Mississippi Blood Services taking care of its associates, too
by Lynne W. Jeter
Published: August 21,2006
Over the last few years, Mississippi Blood Services (MBS) has continued to fine-tune its employee recruitment and retention program.
The Mississippi-based, FDA-licensed, not-for-profit blood center employs more than 160 employees and services 50 hospitals in Mississippi, Arkansas and Alabama.
“My philosophy is that if you take care of your employees, they’ll take care of the business,” said David Allen, CEO of MBS, a Best Places to Work in Mississippi finalist earlier this year. “We’re in a very competitive industry, and we’ve worked hard to show that, by putting our associates first, they put our donors and the community first. Everyone’s happy and we continue to have dedicated employees saving lives by doing good work.”
The employees are so enthusiastic about working at MBS, they donated $30,000 to move from their old location (the former A&P store that is now the Rainbow Food Co-Op) to their current facility (the former Ethan Allen Furniture Store), “a feat I thought was amazing,” said Allen.
MBS was formed in 1979 when Family Blood Assurance Program and Mississippi Regional Blood Center consolidated. A founding member of Providence, R.I.-based Blood Centers of America, MBS participates in America’s Blood Center and American Association of Blood Banks, both based in Washington, D.C.
The company provides a diverse range of blood and blood components, reference laboratory and cross matching services and education and training services to hospitals and their transfusion services. Last year, MBS collected and processed more than 60,000 units of blood components.
“We’re now bursting at the seams,” said Allen. “We can continue to function for a while, but we’re going to run out of space, so we’re looking ahead at building a new facility on land we acquired nearby. It really saddens me when I see someone pull into the parking lot that can’t find a space, make a loop and leave. If we don’t make it convenient for people, they’re not going to donate. It’s as simple as that.”
Allen, who has been at the company helm for 18 years, decided early on to do whatever it takes to attract and retain a professional and competent workforce. He incorporated an expansive employee retention program that includes a 401(k) plan allowing a dollar-for-dollar match provision up to 6%; health, life and disability insurance, including dental and prescription plans, and an annual physical benefit at no cost to the employee; free flu shots; an education reimbursement program; an employee assistance program with confidential counseling services; and a newly launched WellnessPlus program that rewards associates with monetary incentives for good health practices.
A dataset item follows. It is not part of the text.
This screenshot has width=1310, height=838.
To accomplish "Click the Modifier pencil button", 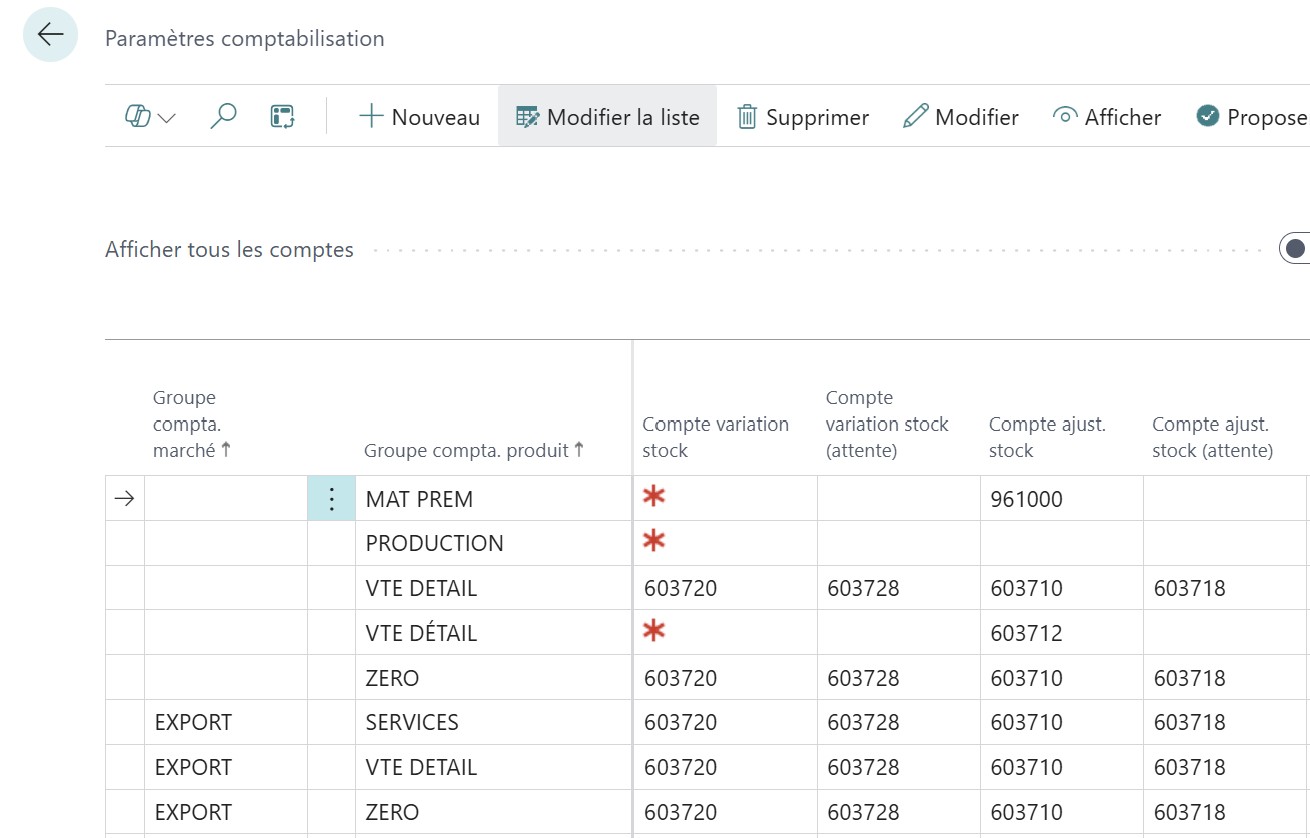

“As an employee, I’m really excited about the WellnessPlus program because it’s so comprehensive,” said MBS associate Kelly Scrivner. “It’s not just about working out at the gym. The program provides health screenings and sets individual and group goals to improve health.”
Noreen Haley, a 22-year employee, said, “Working at MBS helps me to fulfill my social obligation. It gives me great satisfaction to know that I’ve made a difference in the lives of so many people who need our services. Also, I’ve had the opportunity to take advantage of the tuition reimbursement benefit; because of this, I was able to return to school and obtain a bachelors in management from Belhaven College.”
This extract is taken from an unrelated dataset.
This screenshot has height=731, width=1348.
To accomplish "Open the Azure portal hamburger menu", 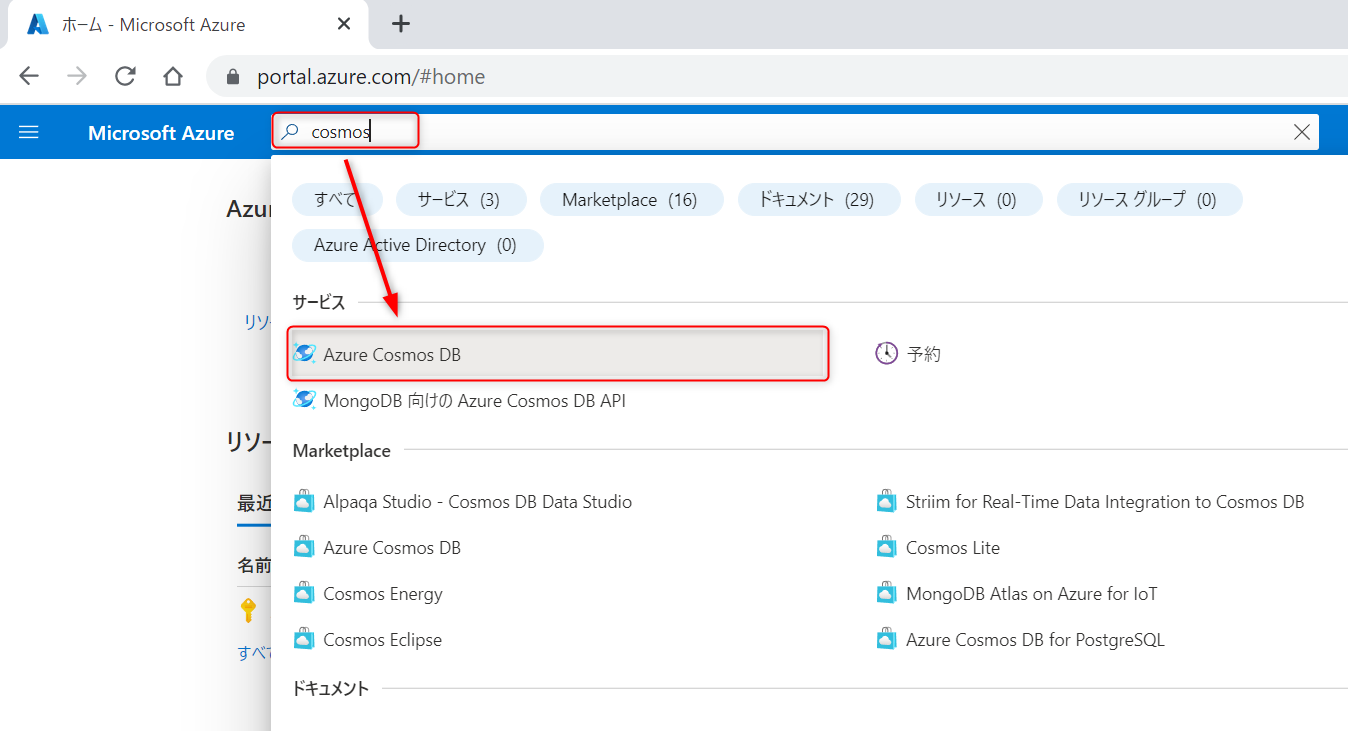I will point(28,131).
MBS also offers an innovative assisted housing program for employees who have marked their two-year work anniversary. “We’ll give them $2,500 toward the purchase of their home,” explained Allen. “For every year they remain with us, we’ll forgive $500.”
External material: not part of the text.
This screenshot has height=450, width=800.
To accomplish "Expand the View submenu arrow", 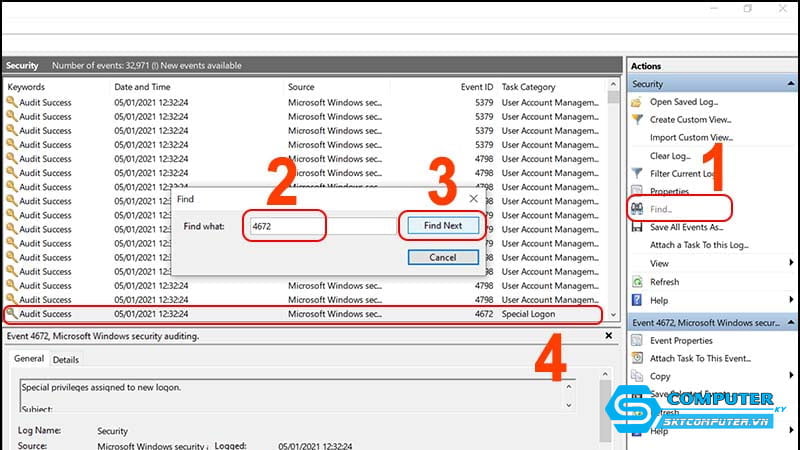I will click(x=791, y=264).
Stephanie Hughes, who has been with MBS for 12 years, took advantage of the company’s housing assistance program when she closed on her new home. “Mississippi Blood Services cares for the people who help others save lives,” she said.
In addition to routine company events, such as the annual picnic and backyard burger cookout, holiday luncheon and monthly functions hosted by rotating departments, MBS also hosts a biannual state-of-the-company meeting to update employees on regulatory changes, customer service topics, blood supply trends and other issues.
“All employees attend a weeklong orientation where they are educated on the company’s mission, corporate atmosphere and general manufacturing procedures,” said Allen. “All donor technicians must complete a stringent 10-week training program, for which they are compensated. We also offer a variety of other professional development programs including leadership, public speaking, problem solving and personal finance management training.”
MBS also uses a system, Predictive Index, which helps Allen identify people who are more suited for various positions within the organization. Individuals complete the Predictive Index when they apply for a job.
“MBS provides the necessary resources to make the work atmosphere efficient and pleasant,” said Sue Grubbs, a one-year employee. “The staff works well together and I am proud to be part of the team.”
Allen said because MBS has a strong and dedicated group in place, he’s been able to focus on other business matters, such as incorporating the latest technology in the blood collection process.
“Over the last few years, MBS has invested more than $3 million in technological advances to enhance every aspect of the donation process, making it safer, more comfortable and more efficient for the donor as well as more effective for the recipient,” he said. “Because less than 4% of the population provides the blood needed for transfusions while 60% of the population could, it’s important that MBS make the most of every donation and one of the best ways to do that is to encourage automated donations.”